When patient organizations’ agenda is to maximize their impact on the system, the media and the logic of the lifeworld ‘confront’ those of the system. A key question then is: can demands that originates within the lifeworld be communicated ‘on the premises of the patient organizations rather than the premises of the system’? Obviously, giving the professionals the responsibility to translate between the media of the lifeworld and the system is giving them power over the translation. On the other hand, since the process of translation is an integral part of the communicative action between the parties, the consequences of the translation themselves have something of the character of communicative action.
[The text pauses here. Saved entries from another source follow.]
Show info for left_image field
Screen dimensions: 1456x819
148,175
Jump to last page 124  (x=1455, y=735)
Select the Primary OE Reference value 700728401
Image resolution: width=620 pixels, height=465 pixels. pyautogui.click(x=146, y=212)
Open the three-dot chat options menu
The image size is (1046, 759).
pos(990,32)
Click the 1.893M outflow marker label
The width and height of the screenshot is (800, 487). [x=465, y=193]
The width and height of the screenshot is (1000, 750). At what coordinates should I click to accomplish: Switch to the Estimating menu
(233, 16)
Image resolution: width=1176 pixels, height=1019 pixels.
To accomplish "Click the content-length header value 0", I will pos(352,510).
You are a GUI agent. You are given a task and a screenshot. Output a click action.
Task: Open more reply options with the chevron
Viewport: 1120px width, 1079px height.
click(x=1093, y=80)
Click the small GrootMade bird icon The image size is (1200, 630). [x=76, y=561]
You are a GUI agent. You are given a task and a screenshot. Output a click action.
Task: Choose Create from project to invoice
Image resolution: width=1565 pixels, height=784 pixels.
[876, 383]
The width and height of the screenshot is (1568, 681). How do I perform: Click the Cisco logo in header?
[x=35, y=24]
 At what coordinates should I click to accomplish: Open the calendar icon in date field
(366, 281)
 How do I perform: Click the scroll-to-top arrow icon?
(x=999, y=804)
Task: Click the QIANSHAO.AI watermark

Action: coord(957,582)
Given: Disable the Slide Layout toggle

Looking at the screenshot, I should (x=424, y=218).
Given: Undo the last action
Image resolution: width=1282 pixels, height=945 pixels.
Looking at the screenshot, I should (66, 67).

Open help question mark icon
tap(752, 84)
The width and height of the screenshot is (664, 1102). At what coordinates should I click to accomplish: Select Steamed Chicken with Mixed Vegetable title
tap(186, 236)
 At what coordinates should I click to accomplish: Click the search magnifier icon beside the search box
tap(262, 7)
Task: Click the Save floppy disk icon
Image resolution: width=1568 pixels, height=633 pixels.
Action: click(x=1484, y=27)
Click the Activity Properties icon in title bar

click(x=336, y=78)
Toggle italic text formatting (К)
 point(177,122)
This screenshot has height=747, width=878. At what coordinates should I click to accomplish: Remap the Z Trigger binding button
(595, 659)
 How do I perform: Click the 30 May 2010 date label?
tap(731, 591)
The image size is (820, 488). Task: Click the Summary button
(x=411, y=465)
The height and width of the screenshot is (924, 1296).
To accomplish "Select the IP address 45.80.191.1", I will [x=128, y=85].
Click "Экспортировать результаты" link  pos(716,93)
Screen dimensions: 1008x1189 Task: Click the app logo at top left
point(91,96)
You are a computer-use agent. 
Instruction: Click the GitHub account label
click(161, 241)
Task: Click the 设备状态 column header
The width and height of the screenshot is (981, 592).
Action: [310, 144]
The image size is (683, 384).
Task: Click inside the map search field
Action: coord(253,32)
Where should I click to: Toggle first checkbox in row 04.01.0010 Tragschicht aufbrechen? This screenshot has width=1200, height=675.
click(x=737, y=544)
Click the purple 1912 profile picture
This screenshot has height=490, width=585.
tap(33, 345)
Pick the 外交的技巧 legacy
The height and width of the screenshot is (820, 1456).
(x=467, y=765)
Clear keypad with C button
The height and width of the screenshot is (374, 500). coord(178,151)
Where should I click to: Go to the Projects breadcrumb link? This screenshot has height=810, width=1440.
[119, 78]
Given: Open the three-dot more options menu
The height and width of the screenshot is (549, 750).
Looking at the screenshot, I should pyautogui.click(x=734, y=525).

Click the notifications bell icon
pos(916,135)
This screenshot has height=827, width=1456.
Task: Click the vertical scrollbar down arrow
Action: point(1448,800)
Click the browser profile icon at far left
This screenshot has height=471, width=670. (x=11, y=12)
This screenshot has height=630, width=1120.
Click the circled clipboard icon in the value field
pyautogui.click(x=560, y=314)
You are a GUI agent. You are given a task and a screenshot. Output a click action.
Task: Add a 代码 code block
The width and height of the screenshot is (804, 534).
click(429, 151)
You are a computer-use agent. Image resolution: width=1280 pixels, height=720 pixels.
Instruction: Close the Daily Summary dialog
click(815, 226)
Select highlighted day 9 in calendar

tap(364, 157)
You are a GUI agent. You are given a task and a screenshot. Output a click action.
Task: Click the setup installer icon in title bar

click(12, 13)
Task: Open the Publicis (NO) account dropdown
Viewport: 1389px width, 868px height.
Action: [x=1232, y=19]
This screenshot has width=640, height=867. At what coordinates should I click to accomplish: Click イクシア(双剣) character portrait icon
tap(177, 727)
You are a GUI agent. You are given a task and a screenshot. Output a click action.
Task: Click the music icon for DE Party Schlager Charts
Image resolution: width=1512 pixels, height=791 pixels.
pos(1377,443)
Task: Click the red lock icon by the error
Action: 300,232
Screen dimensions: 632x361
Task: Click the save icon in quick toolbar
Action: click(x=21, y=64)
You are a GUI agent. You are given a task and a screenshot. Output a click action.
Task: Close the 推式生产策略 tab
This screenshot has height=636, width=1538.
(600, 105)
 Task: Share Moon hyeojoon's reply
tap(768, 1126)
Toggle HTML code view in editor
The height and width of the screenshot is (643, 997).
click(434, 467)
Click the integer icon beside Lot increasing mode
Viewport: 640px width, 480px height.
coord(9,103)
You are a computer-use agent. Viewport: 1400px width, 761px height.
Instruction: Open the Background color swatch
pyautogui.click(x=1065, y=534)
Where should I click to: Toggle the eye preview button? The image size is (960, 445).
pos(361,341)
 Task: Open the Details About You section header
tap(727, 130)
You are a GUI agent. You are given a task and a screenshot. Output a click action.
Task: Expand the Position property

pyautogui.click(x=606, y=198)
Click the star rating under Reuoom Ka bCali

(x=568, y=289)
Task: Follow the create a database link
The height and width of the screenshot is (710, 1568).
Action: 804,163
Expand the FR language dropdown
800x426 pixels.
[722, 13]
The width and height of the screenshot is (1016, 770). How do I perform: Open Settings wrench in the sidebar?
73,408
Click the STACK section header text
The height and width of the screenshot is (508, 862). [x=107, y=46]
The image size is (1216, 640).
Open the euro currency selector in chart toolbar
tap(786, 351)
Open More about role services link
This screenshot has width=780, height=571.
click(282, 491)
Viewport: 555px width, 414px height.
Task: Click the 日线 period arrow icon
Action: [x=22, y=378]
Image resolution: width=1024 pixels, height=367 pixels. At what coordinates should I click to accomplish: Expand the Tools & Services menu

So this process of translation is not giving the professionals the upper hand, but rather allocating to them the demanding task of being responsible for aligning the system and the lifeworld.
The patients organizations demand for equality between users and professionals is a sense the antithesis of the professional demand for an educative initiative that derives from professional knowledge, effectiveness and responsibility, and that denotes changes in the lifeworld of the patients.
In the diverse stakeholders demands concerning quality of patient education there is as such a kind of equilibrium between the system and the lifeworld, and the impact these have upon each other. This does not come out of thin air. It is actually a result of generally accepted guidelines the professionals ‘ought’ to follow.
In 1997, a pilot patient education resource centre was established at Aker hospital in Oslo. This was founded on an ideology where users and professionals should be equal. For instance the steering committee was made up of 50% users’ representatives and 50% professionals (Stokken, 2013).
Later, this pilot initiative became a national resource centre. This led to the ideology of equality between users and professionals becoming institutionalized and disseminated in «The standard method for quality development of patient education», which specifically demands equality between users and professionals during the planning, delivery and evaluation of patient educative initiatives (Stokken, 2013).
Making equality between users and professionals, hospitals and patient organizations into a standard aspiration or requirement made sense in the context where users’ organizations and health care system were on an equal footing. In other contexts it can be challenging to the health workers, e.g. in terms of contradicting the demand for rationally justified choices within the hospital sector and the fact that professionals are employed while users take part voluntarily.
To conclude, as I understand it, the impressions of the demands from the patient organizations that participants at the seminar put forward are a direct consequence of the standard method championing equality and reciprocity. By evoking a lifeworld concept, penetrating the system, to describe the relationship between patient organisations and hospitals, there seems to be a kind of equilibrium involved in the exchange of media between the system and the lifeworld that at least reduces the colonizing forces the system have over the lifeworld.
(1) Note on patient education in Norway: Patient education became legislated in Norway in 1999 as one of the four main tasks of hospitals, along with treatment, research and the education of health professionals. In Norway 99% of all hospital stays are publicly funded. Thus, patient education under the auspice of hospitals has the entire Norwegian population as its target group. Guidelines require it to be planned, delivered and evaluated in equal collaboration between users and professionals.
Habermas, J. (1984). The theory of communicative action. Boston, Mass.: Beacon Press.
Stokken, R. (2013). (Un)organizing equal collaboration between users and professionals: on management of patient education in Norway. Health Expectations, 16(1), 32-42.